4.1 Dataset, Protocols, and Pre-processing
Labeled Faces in the Wild. This dataset [5] consists of 13,233 images of 5,749 subjects and is the most widely used benchmark for uncontrolled face verification. We use the standard “un-restricted” training protocol to validate our baseline CNN model. We experimented with features extracted from different CNN layers and present the results in supplementary material. The most important observation is that while using only gray scale images instead of color ones, our network (96.9 %) performs comparable to that of Yi et al. [25] (97.7 %).
CASIA NIR-VIS. This is the largest heterogeneous NIR-VIS face recognition dataset [11] and contains 17,580 visible spectrum and near-infrared images of 725 subjects. The images present variations in pose, age, resolution, and illumination conditions. See Fig. 1 for example face images. We follow the standard evaluation protocol, and report the report the rank-1 recognition rate, i.e. for which fraction of probes the right identity is reported first, and the verification rate (VR) at 0.1 % false accept rate (FAR).
ePRIP VIS-Sketch. This dataset [16] contains composite sketches for the 123 subjects from AR dataset [13]. There are two types of composite sketches released for evaluation, see Fig. 1 for example faces and corresponding sketches. We use the standard evaluation protocol and report the mean identification accuracy at Rank-10.
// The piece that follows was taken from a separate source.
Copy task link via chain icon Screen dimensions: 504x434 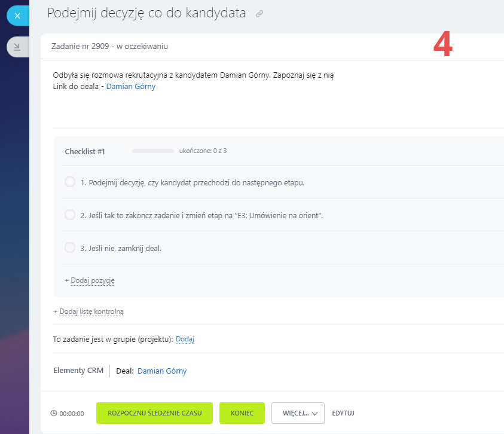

Face Alignment and Normalization. We align the images in all datasets using a similarity transform, based on facial landmarks. We also apply an additive and multiplicative normalization, so as to match the per-pixel mean and variance of the CASIA Webface images. This normalization step gives a significant boost in performance by correcting for differences in these first and second order statistics of the signal.
4.2 Results on the CASIA NIR-VIS Dataset
Metric Learning Configurations. In Table 1 we consider the effect of (a) using intra-domain pairs in addition to inter-domain pairs for metric learning, and (b) learning a shared projection matrix for both domains, or learning separate projection matrices.
The results show that learning a shared projection matrix using both inter+intra domain pairs is the most effective, except when using S or P5 features. The overall best results are obtained using P4 features. Unless stated otherwise, below we will used shared projection matrices below, as well as both intra and inter domain pairs.
Combining Different Features. The optimal features might be different depending on the modality. Therefore, we experiment with using a different CNN feature for each modality. We learn separate projection matrices, since the feature dimensionalities may differ across the domains. Experimental results for the evaluation are reported in the supplementary material. The best results are obtained by using P4 features in both domains. Therefore, we will use the same feature in both domains in further experiments.
Fine-Tuning. In the supplementary material we evaluate the effect of fine-tuning the pre-trained CNN using the training data of the CASIA NIR-VIS dataset. The results show that fine-tuning improves the S, P5, and C52 features. Fine-tuning layers deeper than that results in overfitting and inferior results. The best results, however, are obtained with the P4 features extracted from the pre-trained net (85.9). In the remainder of the experiments we do not use any fine-tuning.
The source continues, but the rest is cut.